While the Vikings used cardamom for sweet rolls, the cultures where cardamom is native developed a very different approach to the spice. In India and Sri Lanka, cooks use it to flavor rice and complex curries, and frequently the food is spicy hot.

But the Arabs, who carried cardamom and other spices halfway around the word to sell at a large profit, are the greatest cardamom lovers. Arab coffee is heavily flavored with cardamom—sometimes to the point of having more cardamom than coffee. Some preparations use two teaspoons of cardamom seeds for each small cup of the sweet, fragrant coffee.

The coffee ritual in Arabian countries begins with green coffee beans, which are roasted and then crushed in a mortar and pestle. The ground coffee is boiled with cardamom seeds, sugar and sometimes a pinch of saffron or cloves. The liquid is strained and for a final flavor boost, poured through cardamom pods as it is served.

To add a bit of cardamom flavor to coffee at home, grind a cardamom pod with the coffee beans, or add some ground cardamom to already ground coffee before brewing.

Thanks to their taste for cardamom coffee, as well as cardamom in many foods, Arabian countries have consumed an estimated 80 percent of the world's cardamom annual production in some years.

Although cardamom is native to India and Sri Lanka, the largest commercial producer today is Guatemala, which started growing the spice in the 1920s. In some areas of the country, cardamom has replaced coffee as the most important crop.

The green cardamom pods sold at the Co-op are Guatemalan and offer the best cardamom flavor if you are willing to crush or grind the seeds. Mortar and pestle are excellent low-tech spice grinding tools. They are also useful for mashing and combining fresh herbs—pesto gets its name from this technique. But if you don't have a mortar and pestle, the Co-op sells high-quality ground cardamom. White cardamom pods with bleached outer husks are also available at other stores, but some food writers find the bleaching process diminishes the cardamom flavor and can make it taste somewhat salty and bitter.

The green pods are dried in the sun after hand harvesting from Elettaria cardamom, a tall perennial and member of the ginger family. Although the plant is easily grown in warm climates, its production is small, contributing to the high price of cardamom.

The following spice cookie recipe is from Latvia and includes an impressive list of spices including pepper, which gives it its name, "Piparkukas," or pepper cookies.
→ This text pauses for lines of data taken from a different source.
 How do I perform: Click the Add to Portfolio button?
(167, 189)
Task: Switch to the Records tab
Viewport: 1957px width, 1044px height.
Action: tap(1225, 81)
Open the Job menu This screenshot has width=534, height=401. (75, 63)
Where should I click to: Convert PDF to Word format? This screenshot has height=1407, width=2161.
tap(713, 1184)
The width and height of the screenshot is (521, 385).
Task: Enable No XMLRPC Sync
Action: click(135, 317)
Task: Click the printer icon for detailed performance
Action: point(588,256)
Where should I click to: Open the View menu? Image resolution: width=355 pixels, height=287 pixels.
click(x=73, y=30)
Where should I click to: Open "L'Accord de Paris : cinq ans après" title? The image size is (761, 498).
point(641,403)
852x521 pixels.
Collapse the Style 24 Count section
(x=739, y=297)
It makes a thin, almost cracker-like cookie with a wonderful spicy taste. The dough cures for a week before baking, so plan ahead.

Piparkukas

1/3 cup honey
1/2 cup dark molasses
1 cup brown sugar
1/2 cup butter
3 tbsp. shortening
4 3/4 cups flour, divided in half
1 tsp. cinnamon
1/2 - 1 tsp. ginger
1/2 tsp. white pepper
1/2 tsp. cloves
1/2 tsp. fresh grated nutmeg
1/2 tsp. cardamom
1/2 tsp. coriander
2 eggs, beaten
1/2 tsp. baking soda
1 1/2 tsp. baking powder
slivered almonds
1 egg, beaten

Bring first five ingredients to a boil and blend well. Mix together half the flour and all the spices. Fold flour mixture into butter mixture with a wooden spoon until well blended. Cool. Add eggs.

In a small bowl, mix remaining flour with baking soda and powder. When other mixture is completely cool, added remaining flour mixture. Knead by hand to incorporate and until dough is shiny. Cover tightly and refrigerate for at least a week.

To bake, roll out quite thin (about 1/8 to 1/16 of an inch thick). Cut in desired shapes. Decorate with almonds. Brush cookies with beaten egg and bake at 400 degrees until light brown, about 5 minutes. Cookies will be crunchy. Store in an airtight container.